Render as a JSON list of strings, one string per line and skipping blank lines, the records starting with the line containing "Given: Click the File name text field" and going on through the line containing "Looking at the". Leave the pictures out of your answer.

### EXCERPTED DATA
>> start
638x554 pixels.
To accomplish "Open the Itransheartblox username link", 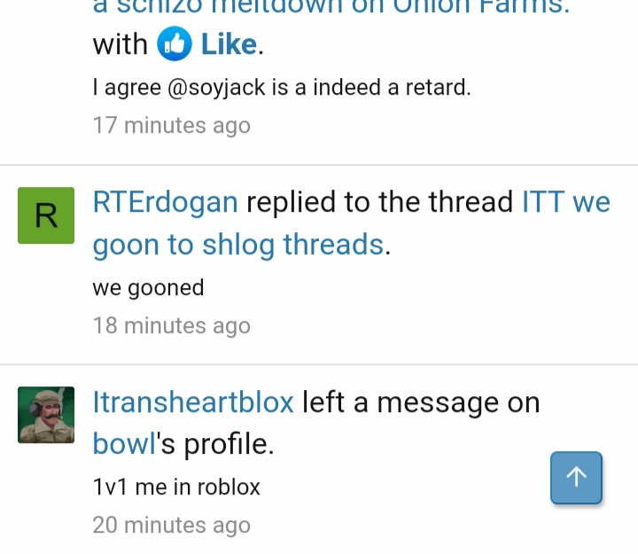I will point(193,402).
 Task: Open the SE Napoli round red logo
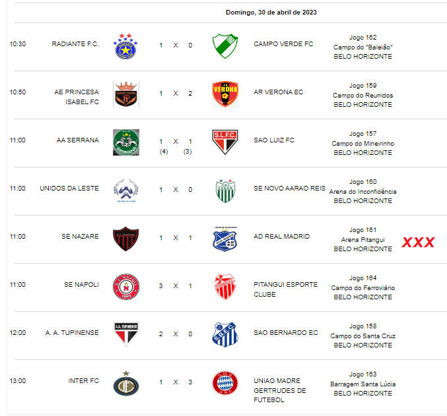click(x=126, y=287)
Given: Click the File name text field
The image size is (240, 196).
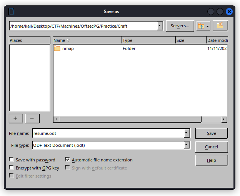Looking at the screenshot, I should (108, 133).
>> end
>> start
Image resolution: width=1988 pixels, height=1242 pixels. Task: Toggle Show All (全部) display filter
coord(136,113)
>> end
### EXERCISE RESULT
[
  "Given: Click the File name text field",
  "The image size is (240, 196).",
  "Looking at the screenshot, I should (108, 133)."
]